Task requirements:
- a) In the oral swirl abstract, what sensitivity and specificity did oral swirls previously achieve in predicting oral cavity squamous cell carcinoma?
- b) From the oral swirl abstract, reproduce the passage starting with "Oral Presentation Joint" and going on through "oral cavity (1434)".
- c) According to the oral swirl abstract, why were 4 more microRNAs added to the multiplex primer pool of 7 from the previously published protocol?

Oral Presentation Joint Scientific Meeting of the Australian & NZ Head & Neck Cancer Society & NZ Association of Plastic Surgeons

Specificity of a non-invasive oral cancer test in head and neck cancers beyond the oral cavity (1434)

Lachlan Cook 1 2 , Charmaine Woods 2 3 , Shanan Woo 4 5 , Stefanos Kanatsios 4 5 , Caroline Moore 4 , Damian Hussey 2 , Michael McCullough 4 , Eng Ooi 1 2 , Tami Yap 4 5
  1. Department of Otorhinolaryngology, Head and Neck Surgery, Flinders Medical Centre, Adelaide
  2. College of Medicine and Public Health, Flinders University, Adelaide
  3. Flinders Medical Centre, Glenelg, SOUTH AUSTRALIA, Australia
  4. Melbourne Dental School, University of Melbourne, Melbourne
  5. Department of Oral and Maxillofacial Surgery, Royal Melbourne Hospital, Melbourne

The high mortality and morbidity of head and neck cancer diagnosed at later stages highlights the need for early detection techniques and screening tools. We aim to determine whether oral swirls, a potential non-invasive screening tool for head and neck cancer, are able to predict the presence of oropharyngeal squamous cell carcinoma (SCC). Oral swirls are a simple, rapid and cost-effective method used to isolate salivary microRNAs from extracellular vesicles, which have previously been able to predict oral cavity squamous cell carcinoma with 87% sensitivity and 82% specificity. A multicentre study is underway within the Departments of Otorhinolaryngology, Head and Neck Surgery at Flinders Medical Centre in South Australia and Royal Melbourne Hospital in Victoria, as well as the Dental Oncology Unit of the Victorian Comprehensive Cancer Centre. Oral swirl samples are collected in the pre-treatment stage for known malignancies and in the clinic or pre-operative setting for normal controls. For this study, oral swirl samples have been collected from 113 participants across all sites, with 69 head and neck cancers including 30 oral cavity SCC, 24 oropharyngeal SCC and 8 unknown primary head and neck SCC. microRNA quantification will be performed with RT-qPCR using a multiplex primer pool of 7 microRNAs from a previously published protocol, with the addition of 4 key microRNAs identified in the literature as being dysregulated in oropharyngeal SCC. Differential microRNA expression between samples with known malignancy compared to controls will be used to build a predictive model to determine whether oropharyngeal SCC can be identified using an oral swirl test.

Provided information:
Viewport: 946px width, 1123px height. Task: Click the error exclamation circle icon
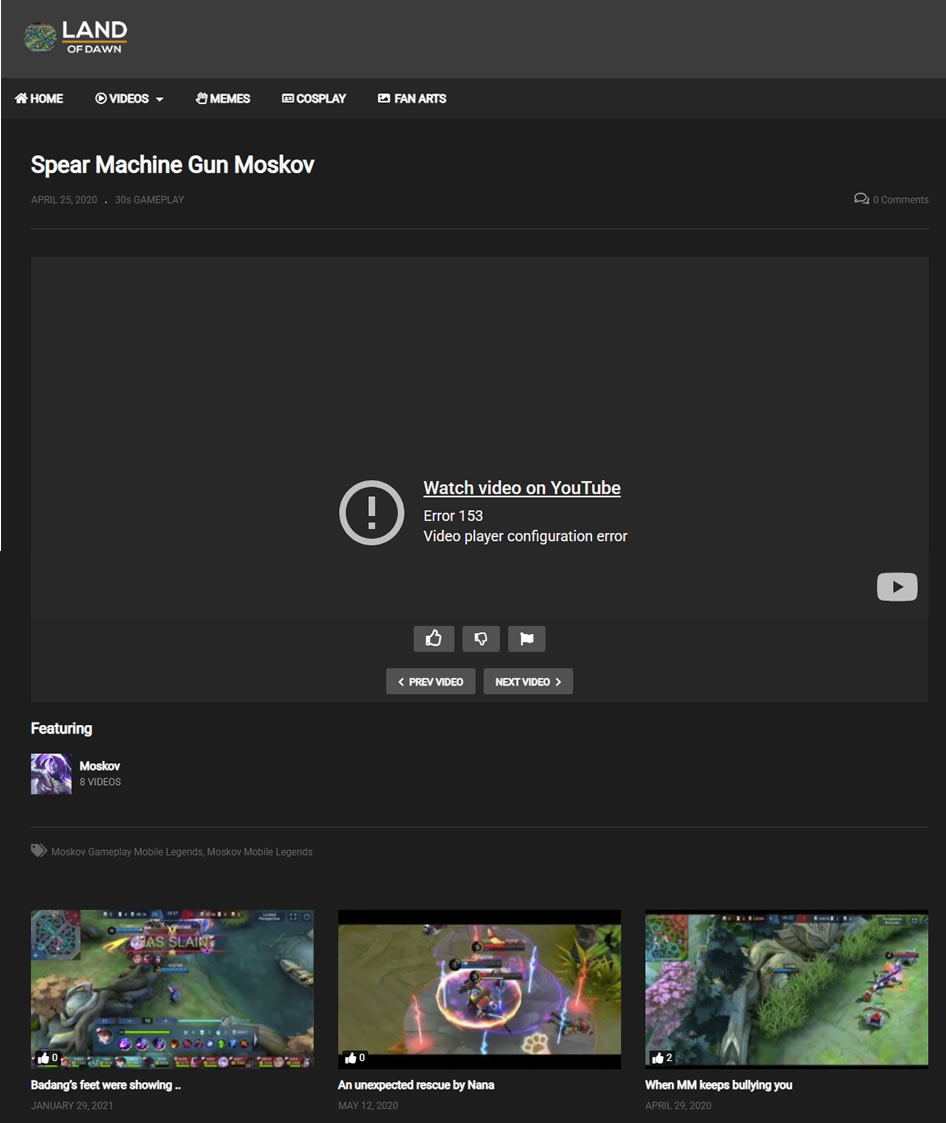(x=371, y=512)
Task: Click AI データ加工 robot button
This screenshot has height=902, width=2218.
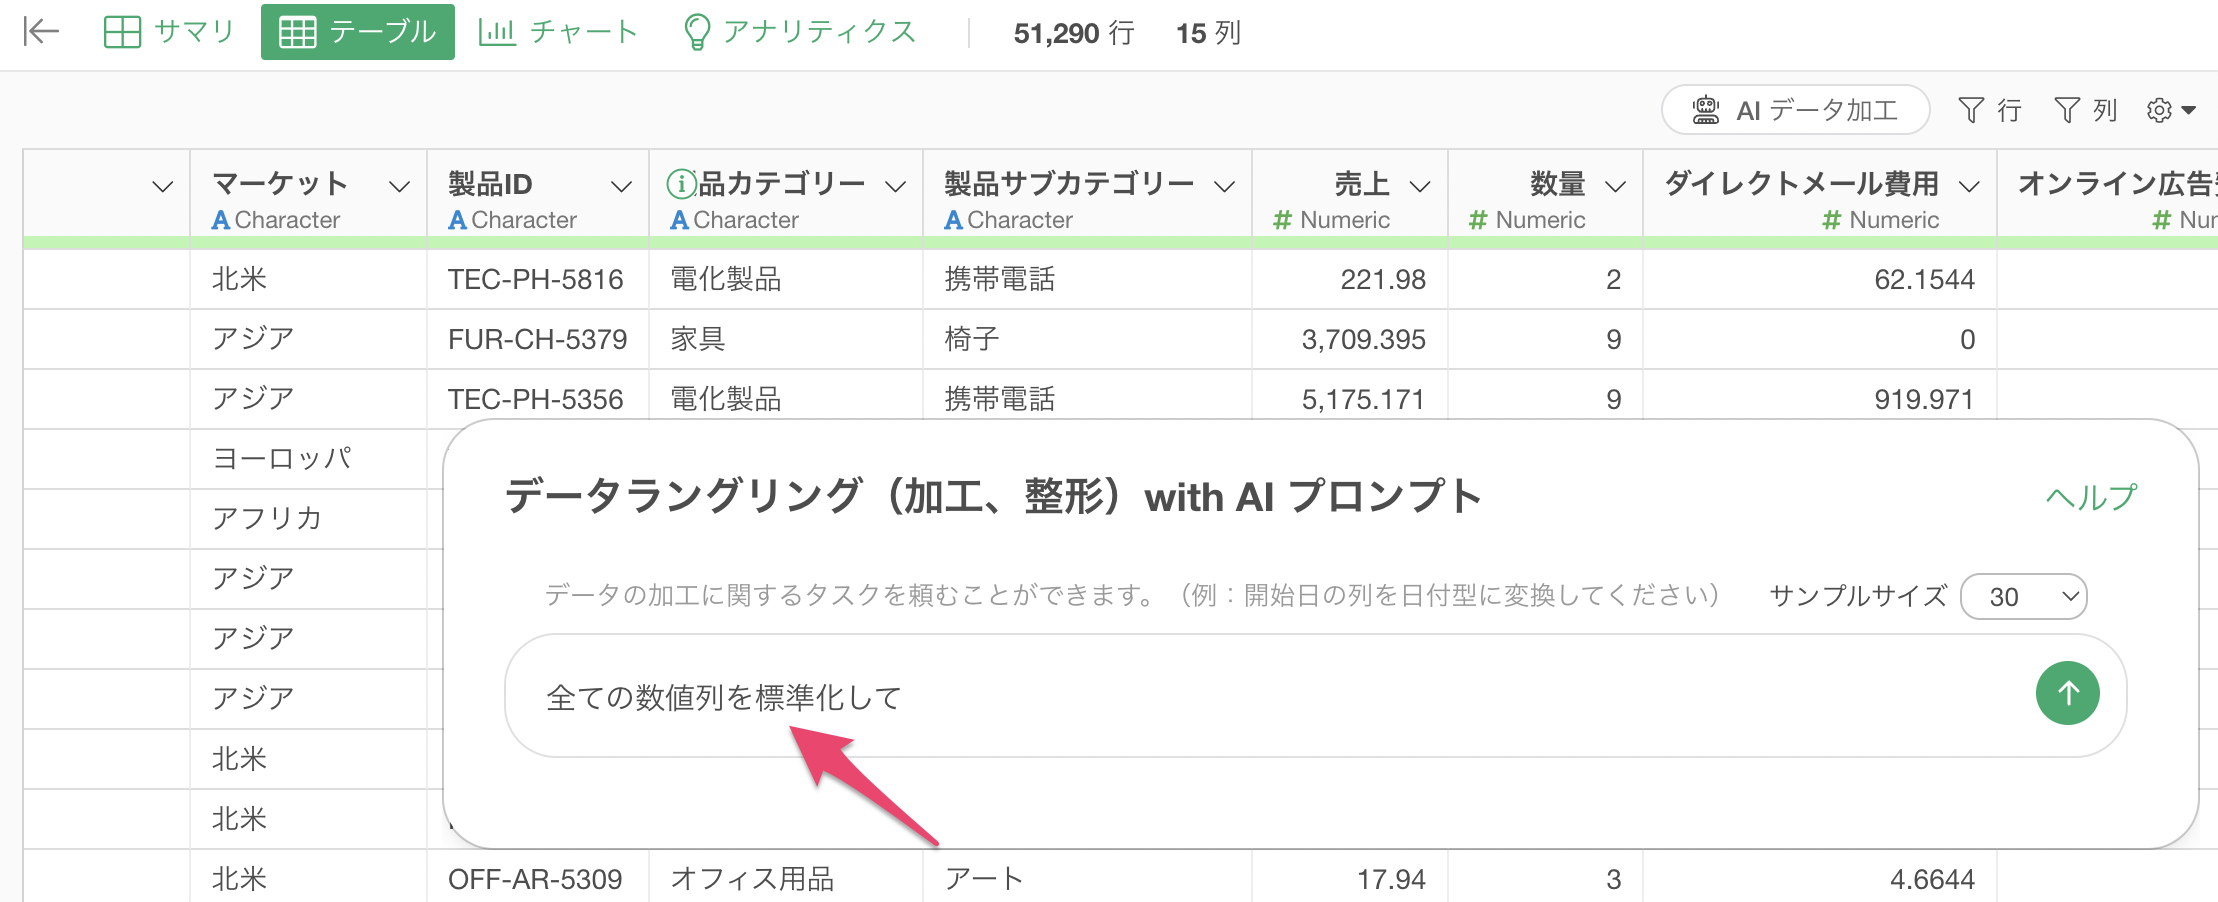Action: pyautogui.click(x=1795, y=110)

Solution list:
- a) 87% sensitivity and 82% specificity.

- b)
Oral Presentation Joint Scientific Meeting of the Australian & NZ Head & Neck Cancer Society & NZ Association of Plastic Surgeons

Specificity of a non-invasive oral cancer test in head and neck cancers beyond the oral cavity (1434)

- c) The 4 added microRNAs were identified in the literature as being dysregulated in oropharyngeal SCC, the cancer the study aims to detect with oral swirls.